Mais après Corelli et Vivaldi, compositeurs un peu attendus dans ce type de répertoire, et cela bien que la musique soliste pour viole de gambe ne sout pas si courante chez les compositeurs italiens du début du dix-huitième siècle, Cet Etrange Eclat nous invite à quelques chemins de traverse vers des compositeurs moins connus, à l’exemple de Giacobbe Cervetto (né selon les sources en 1680 ou 1682, il est certain néanmoins qu’il mourut centenaire, en 1783) probable vénitien qui fut la plus grande partie de sa carrière à Londres, contribuant au déclin de la viole de gambe au profit du violoncelle dont il se montrait virtuose. Sa Sonate en trio op.1 n°3 s’avère assez classique sur la forme, mais fort agréable, délivrant une humeur mélancolique et dans laquelle la viole puis le violoncelle prennent harmonieusement la suite du clavecin et du violone, comme une appropriation de l’espace sonore. Le Minuetto final, très enlevé, offre un contrepoint divertissant bienvenu au début de la pièce.
Benedetto Marcello (1686-1739), parfois confondu avec son frère Alessandro, auteur d’un célèbre concerto pour hautbois, est présent dans cet enregistrement avec une Sonate à deux basses op.6 n°2 d’où émerge un Largo initial à la très belle montée en tension dramatique et auquel succède un Presto ébouriffant, aux riches couleurs éclatantes et se terminant en quasi duo.
Autre nom quelque peu délaissé que ce disque remet en oreille, celui de Jean-Baptiste Barrière (1707-1747), bien connu des violoncellistes et auquel Bruno Cocset a dédié deux enregistrements de référence (Alpha), compositeur représentatif du passage en France de la viole au violoncelle et qui sut se former auprès des maîtres italiens de l’instrument, notamment Francesco Alborea (1691-1739, dit Il Franciscello).
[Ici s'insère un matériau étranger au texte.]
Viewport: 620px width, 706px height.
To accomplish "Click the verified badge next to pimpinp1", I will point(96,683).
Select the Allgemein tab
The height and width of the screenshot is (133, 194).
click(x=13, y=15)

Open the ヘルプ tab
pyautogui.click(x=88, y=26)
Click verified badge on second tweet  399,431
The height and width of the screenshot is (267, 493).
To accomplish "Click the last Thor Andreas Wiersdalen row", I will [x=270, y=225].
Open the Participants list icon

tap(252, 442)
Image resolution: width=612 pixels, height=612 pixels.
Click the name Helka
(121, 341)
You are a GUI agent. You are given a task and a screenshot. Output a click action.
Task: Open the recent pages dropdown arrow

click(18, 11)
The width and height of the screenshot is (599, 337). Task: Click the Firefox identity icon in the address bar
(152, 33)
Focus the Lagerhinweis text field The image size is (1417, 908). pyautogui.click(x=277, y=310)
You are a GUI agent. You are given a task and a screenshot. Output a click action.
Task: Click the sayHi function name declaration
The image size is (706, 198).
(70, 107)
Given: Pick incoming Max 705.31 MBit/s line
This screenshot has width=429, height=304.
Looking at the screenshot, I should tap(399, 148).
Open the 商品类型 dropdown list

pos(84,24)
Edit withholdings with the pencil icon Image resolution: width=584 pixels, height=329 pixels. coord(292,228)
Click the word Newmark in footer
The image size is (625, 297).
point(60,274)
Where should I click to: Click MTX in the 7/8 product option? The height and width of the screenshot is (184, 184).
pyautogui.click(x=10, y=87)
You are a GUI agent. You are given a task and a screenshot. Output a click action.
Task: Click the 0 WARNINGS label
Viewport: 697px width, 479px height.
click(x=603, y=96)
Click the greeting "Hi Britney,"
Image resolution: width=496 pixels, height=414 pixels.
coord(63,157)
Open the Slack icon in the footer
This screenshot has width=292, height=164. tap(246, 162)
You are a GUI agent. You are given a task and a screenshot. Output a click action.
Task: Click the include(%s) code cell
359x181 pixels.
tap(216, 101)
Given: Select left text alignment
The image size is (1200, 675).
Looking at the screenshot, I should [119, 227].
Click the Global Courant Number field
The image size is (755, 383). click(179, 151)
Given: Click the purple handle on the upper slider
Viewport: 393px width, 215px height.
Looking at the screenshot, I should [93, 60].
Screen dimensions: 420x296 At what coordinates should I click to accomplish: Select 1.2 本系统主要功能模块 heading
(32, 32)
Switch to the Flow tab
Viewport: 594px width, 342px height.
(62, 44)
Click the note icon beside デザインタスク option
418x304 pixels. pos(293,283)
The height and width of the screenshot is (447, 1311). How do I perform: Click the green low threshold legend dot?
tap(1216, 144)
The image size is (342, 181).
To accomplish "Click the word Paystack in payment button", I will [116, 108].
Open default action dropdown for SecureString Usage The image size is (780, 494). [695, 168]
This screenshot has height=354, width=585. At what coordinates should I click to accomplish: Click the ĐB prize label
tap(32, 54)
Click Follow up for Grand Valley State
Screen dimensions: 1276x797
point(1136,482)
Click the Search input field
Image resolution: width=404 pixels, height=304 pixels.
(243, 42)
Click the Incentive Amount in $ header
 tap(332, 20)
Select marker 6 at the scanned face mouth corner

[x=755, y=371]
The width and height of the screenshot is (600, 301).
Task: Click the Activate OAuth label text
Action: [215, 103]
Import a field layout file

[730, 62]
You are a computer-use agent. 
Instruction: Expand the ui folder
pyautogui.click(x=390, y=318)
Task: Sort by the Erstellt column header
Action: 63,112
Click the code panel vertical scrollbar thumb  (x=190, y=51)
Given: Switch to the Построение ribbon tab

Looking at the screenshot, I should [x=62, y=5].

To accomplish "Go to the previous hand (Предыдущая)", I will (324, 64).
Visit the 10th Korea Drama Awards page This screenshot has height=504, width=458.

Trois pièces de Barrière sont présentées, à commencer par cette intéressante transcription pour clavecin de l’adagio d’une sonate de jeunesse pour pardessus de viole, toute en arpèges très structurés, démontrant la belle maîtrise technique de composition de son auteur. Suivent deux sonates pour violoncelle très agréables où perce la maîtrise de Barrière, mettant à l’honneur un instrument avant lui surtout cantonné au rôle d’accompagnant et où l’on se plaira à retrouver quelques audibles influences italiennes, mémoire des apprentissages féconds du compositeur par-delà les Alpes.
Au final un disque qui se révèle plus qu’une curiosité, un véritable petit traité d’érudition dans lequel les membres du quatuor explorent avec respect le répertoire de basses du début du dix-huitième siècle, offrant un son nappé caractéristique et envoutant. Un disque tout en délicatesse, dont nous pourrions dire, pour nous aussi citer Héraclite que « Il ne dit ni ne cache, il fait allusion ».
Pierre-Damien HOUVILLE
Relevons également que la photo de pochette du quatuor est signée Ferrante Ferranti, photographe et compagnon de nombreux voyages de Dominique Fernandez.